- [Your objective]:
Transcribe everything in the listing as written, and let no image into the copy.

- [Dataset excerpts]:
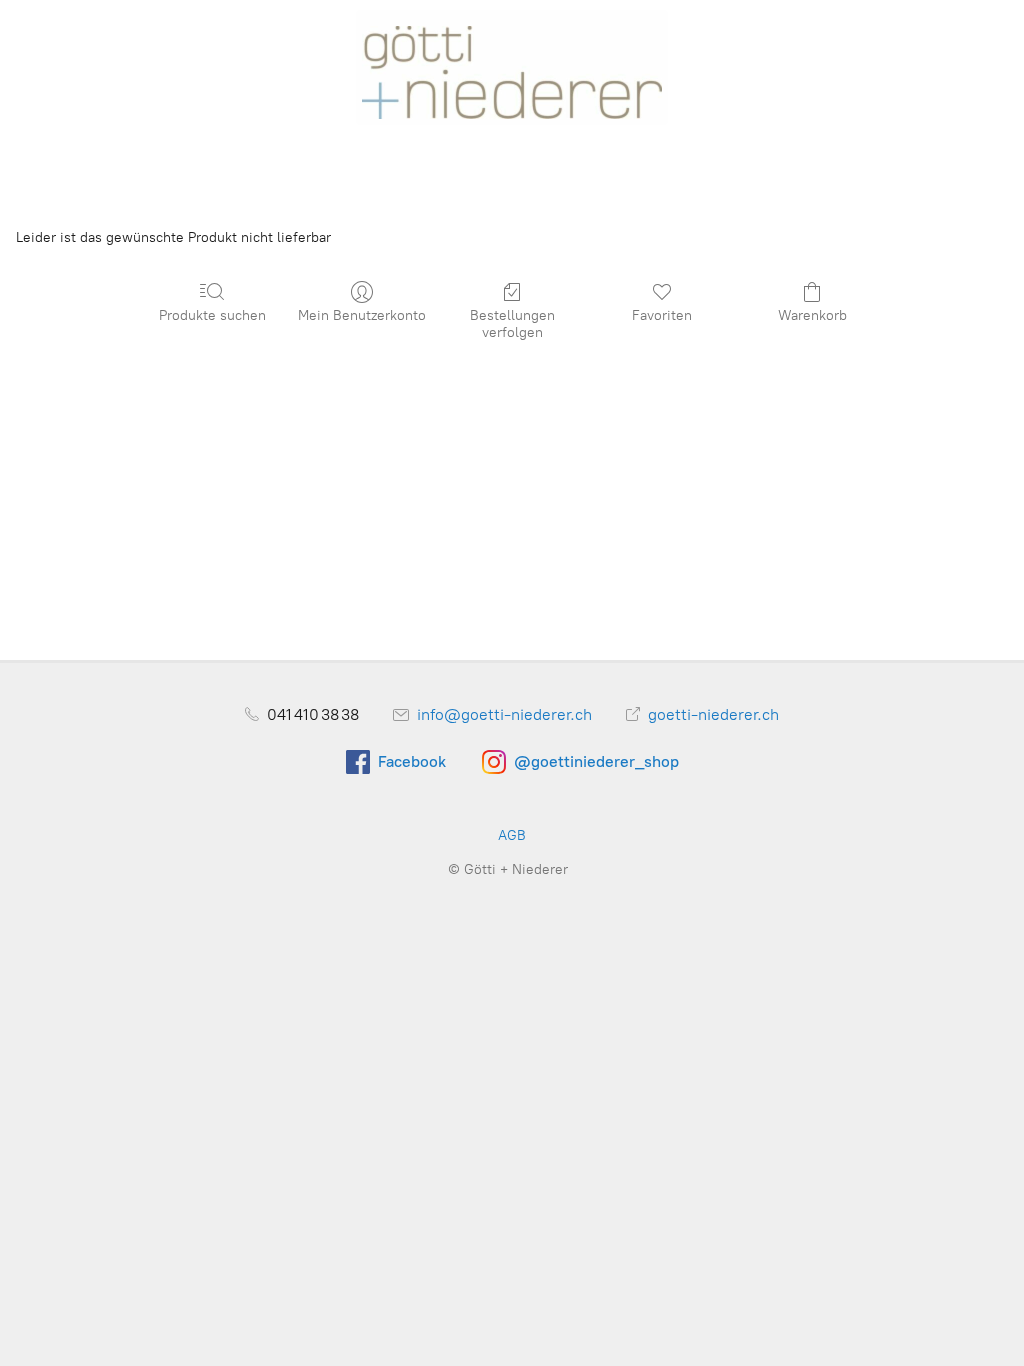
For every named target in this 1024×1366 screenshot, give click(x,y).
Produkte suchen (212, 315)
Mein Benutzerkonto (362, 315)
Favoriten (662, 315)
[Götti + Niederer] (512, 66)
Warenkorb (812, 315)
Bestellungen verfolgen (512, 324)
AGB (512, 835)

- [Output]:
For every named target in this 1024×1366 screenshot, give click(x,y).
Produkte suchen (212, 315)
Mein Benutzerkonto (362, 315)
Favoriten (662, 315)
[Götti + Niederer] (512, 66)
Warenkorb (812, 315)
Bestellungen verfolgen (512, 324)
AGB (512, 835)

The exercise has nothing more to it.